**Instructions to follow:** Every line below that holds "radio" must be copied.

**Records shown:**
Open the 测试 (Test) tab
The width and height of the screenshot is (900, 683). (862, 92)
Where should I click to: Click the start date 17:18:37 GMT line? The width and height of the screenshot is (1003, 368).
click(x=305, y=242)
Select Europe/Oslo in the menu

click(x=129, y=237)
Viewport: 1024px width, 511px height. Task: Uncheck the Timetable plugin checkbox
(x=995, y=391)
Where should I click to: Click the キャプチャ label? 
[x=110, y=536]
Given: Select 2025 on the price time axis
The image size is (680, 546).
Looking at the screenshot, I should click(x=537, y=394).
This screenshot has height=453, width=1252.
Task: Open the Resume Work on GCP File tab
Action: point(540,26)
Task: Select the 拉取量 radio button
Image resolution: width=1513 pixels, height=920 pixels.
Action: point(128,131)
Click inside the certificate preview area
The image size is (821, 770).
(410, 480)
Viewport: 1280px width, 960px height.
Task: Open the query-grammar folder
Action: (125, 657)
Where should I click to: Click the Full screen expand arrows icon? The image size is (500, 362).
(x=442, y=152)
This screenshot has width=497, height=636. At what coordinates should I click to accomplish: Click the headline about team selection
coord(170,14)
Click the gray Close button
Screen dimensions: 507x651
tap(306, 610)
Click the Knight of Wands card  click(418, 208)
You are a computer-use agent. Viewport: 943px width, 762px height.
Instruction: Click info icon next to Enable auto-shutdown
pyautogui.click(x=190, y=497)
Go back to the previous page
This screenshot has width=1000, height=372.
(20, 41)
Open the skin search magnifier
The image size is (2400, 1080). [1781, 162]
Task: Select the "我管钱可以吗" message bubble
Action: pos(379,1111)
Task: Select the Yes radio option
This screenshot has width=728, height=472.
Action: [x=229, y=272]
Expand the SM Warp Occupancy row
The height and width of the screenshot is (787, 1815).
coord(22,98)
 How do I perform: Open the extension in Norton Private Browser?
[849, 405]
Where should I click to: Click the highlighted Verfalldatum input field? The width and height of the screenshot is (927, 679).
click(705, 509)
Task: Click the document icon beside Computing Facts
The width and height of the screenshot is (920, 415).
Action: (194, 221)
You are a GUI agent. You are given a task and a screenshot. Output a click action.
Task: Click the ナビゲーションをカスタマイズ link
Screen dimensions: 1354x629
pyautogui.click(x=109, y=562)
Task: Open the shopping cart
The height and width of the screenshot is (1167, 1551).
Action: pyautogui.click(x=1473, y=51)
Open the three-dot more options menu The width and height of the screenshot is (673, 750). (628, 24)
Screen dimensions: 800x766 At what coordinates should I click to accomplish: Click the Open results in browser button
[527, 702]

**Solution for this task:**
Task: Select the 拉取量 radio button
Task: Select the Yes radio option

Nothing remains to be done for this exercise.